Whole blood or bone marrow aspirate
Two 7-mL EDTA whole blood tubes or one 7-mL EDTA whole blood tube and 2 cc EDTA or heparinized bone marrow aspirate. One EDTA whole blood tube is for an optional CBC.
Lavender-stopper (EDTA whole blood or bone marrow) tube or green-stopper (heparinized bone marrow aspirate) tube
Submit at room temperature using Leukemia/Lymphoma Specimen Transport Kit. Draw specimen so it will arrive in the laboratory Monday through Saturday and within 24 hours of collection. Specimens cannot be held over the weekend. Please state date and time of collection and the name and telephone/fax number of the physician to whom results are to be called/transmitted on the test request form.
Maintain specimen at room temperature.
Causes for Rejection:
Specimen frozen; specimen in formalin or other fixative; clotted specimen; hemolysis; blood more than 72 hours old; bone marrow aspirates older than 5 days
Lineage assignment in acute leukemia is necessary for selecting appropriate therapy and is useful in assessing prognosis. Multiparameter analysis using three- and four-color immunophenotyping techniques is a rapid and specific method of assigning lineage in acute leukemia. This profile is also useful in distinguishing lymphoid from myeloid blast crisis in CML and immunophenotyping lymphoblastic lymphoma in blood or bone marrow.
This immunophenotyping profile should not be used as a diagnostic test for leukemia. In most cases, this profile is not useful in monitoring residual disease after treatment. Tdt is available only as a supplemental marker to distinguish null-cell ALL from acute undifferentiated leukemia and to characterize cases of apparent mixed lineage leukemia further. When the morphology and immunophenotype suggest a diagnosis of acute promyelocytic leukemia (APL), confirmation by testing for the retinoic acid receptor gene rearrangement by cytogenetic or molecular methods is recommended.
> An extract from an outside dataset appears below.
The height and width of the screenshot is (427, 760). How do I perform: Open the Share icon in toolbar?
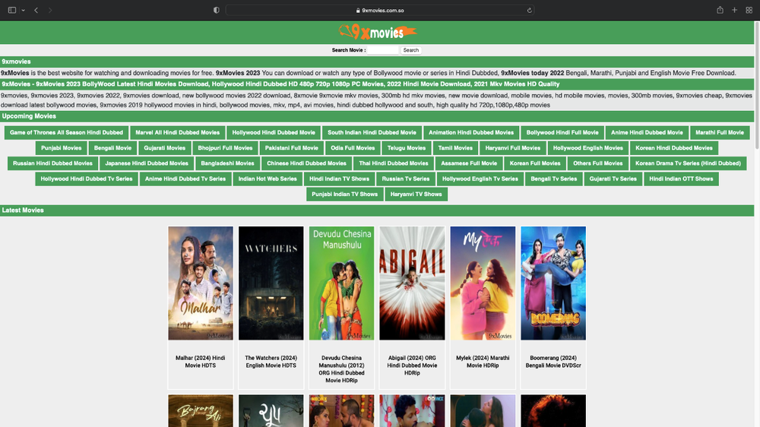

Immunophenotyping by flow cytometry
Immunophenotyping and cytogenetic analysis are increasingly being used to supplement the traditional methods (morphology and cytochemistry) of classifying acute leukemias and to provide prognostic information. Acute lymphoblastic leukemia (ALL) can be classified into undifferentiated null T- and B-cell lineages. In ALL of B-cell lineage, expression of CD10 (CALLA) is a favorable prognostic factor. Acute myelogenous leukemias (AML) are a heterogeneous group. In cases where morphology and cytochemical staining is equivocal, immunophenotyping can be useful. Immunophenotyping is particularly useful in classifying megakaryoblastic leukemia (FABM7). A combination of characteristic light scattering properties and myeloid phenotype can suggest a diagnosis of acute promyelocytic leukemia (FABM3). Confirmation of the retinoic acid receptor gene rearrangement by cytogenetic or molecular methods is recommended.